What Is Bansho?
Source: Facilitator’s Handbook: A Guide to Effective Instruction in Mathematics, Kindergarten to Grade 6 – Teaching and Learning Through Problem Solving, produced by The Literacy and Numeracy Secretariat Professional Learning Series
To make public the mathematical thinking students use to solve problems, teachers need a way of organizing the work so everyone can see the range of student thinking. Such organization lets students see their own thinking in the context of the similar thinking of others. Students are expected to follow and be able to describe all the work represented – not just their own. They listen to the explanation of other students and restate, in their own words, the strategies the other students used.
Mathematical ways of talking are modelled and practised – resulting in the creation of a safe math-talk community. All students have a chance to learn more about the math used in developing solutions and to clarify their understanding of the concepts and procedures.
Through the careful management of discourse, the mathematics is made explicit. Japanese educators call this teaching strategy bansho. We will call this process of organizing, displaying, annotating and discussing solutions bansho as well. Bansho engages the teacher in examining student work, organizing it and displaying it to make explicit the goals of the lesson task.
For example, if the goal is to show as many polygons as possible with an area of four square units, the teacher creates an arrangement of student work along the following lines:
- On the left of your display wall, post squares with areas of four square units and bases parallel to the bottom of the page.
- To the right of that, post rectangles with bases parallel to the bottom of the page.
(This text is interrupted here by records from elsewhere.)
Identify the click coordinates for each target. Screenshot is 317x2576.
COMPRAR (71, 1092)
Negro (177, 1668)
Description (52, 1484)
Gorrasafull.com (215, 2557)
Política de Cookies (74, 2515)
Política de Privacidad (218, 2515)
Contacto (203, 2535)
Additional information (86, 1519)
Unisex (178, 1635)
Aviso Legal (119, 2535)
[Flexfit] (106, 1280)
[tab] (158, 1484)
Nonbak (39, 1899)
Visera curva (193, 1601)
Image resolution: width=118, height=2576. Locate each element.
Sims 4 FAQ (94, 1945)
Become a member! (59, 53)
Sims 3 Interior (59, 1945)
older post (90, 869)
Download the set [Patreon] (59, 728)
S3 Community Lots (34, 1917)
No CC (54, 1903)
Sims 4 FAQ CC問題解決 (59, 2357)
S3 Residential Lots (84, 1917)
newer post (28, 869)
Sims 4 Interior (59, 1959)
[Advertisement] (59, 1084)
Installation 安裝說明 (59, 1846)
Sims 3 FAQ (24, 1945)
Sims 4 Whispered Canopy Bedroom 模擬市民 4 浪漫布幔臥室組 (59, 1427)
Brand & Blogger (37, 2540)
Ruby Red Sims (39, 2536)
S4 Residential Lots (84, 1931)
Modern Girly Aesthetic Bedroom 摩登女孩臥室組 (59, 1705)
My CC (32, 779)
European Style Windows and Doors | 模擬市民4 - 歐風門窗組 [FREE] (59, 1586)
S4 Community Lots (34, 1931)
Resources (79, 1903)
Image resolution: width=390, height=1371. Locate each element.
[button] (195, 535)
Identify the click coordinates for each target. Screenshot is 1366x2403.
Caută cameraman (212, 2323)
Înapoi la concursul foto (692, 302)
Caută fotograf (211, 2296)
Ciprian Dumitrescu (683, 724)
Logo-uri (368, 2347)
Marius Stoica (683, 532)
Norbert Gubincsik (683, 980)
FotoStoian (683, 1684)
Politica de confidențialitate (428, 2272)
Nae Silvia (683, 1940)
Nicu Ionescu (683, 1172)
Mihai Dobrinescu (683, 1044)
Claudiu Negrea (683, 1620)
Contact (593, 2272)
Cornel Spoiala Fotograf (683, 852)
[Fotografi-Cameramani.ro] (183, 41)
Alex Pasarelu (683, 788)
Solutions that show similar mathematical thinking are arranged in vertical rows that together look like a concrete bar graph.
- Next, show irregularly shaped figures composed of squares and rectangles.
- In the fourth column, post parallelograms with areas of four square units.
- Next, post triangles with areas of four square units.
- Then, on the right of the display, show other polygons with areas of four square units.
The bansho process uses a visual display of all student solutions, organized from least to most mathematically rich. This is a process of assessment forlearning and lets students and teachers see the full range of mathematical thinking used to solve the problem. Students have the opportunity to see and hear many approaches, and they are able to consider strategies that connect with the next step in their conceptual understanding of the mathematics.
Bansho is not about the assessment of learning, so there should be no attempt to classify solutions as Level 1, Level 2, Level 3, or Level 4.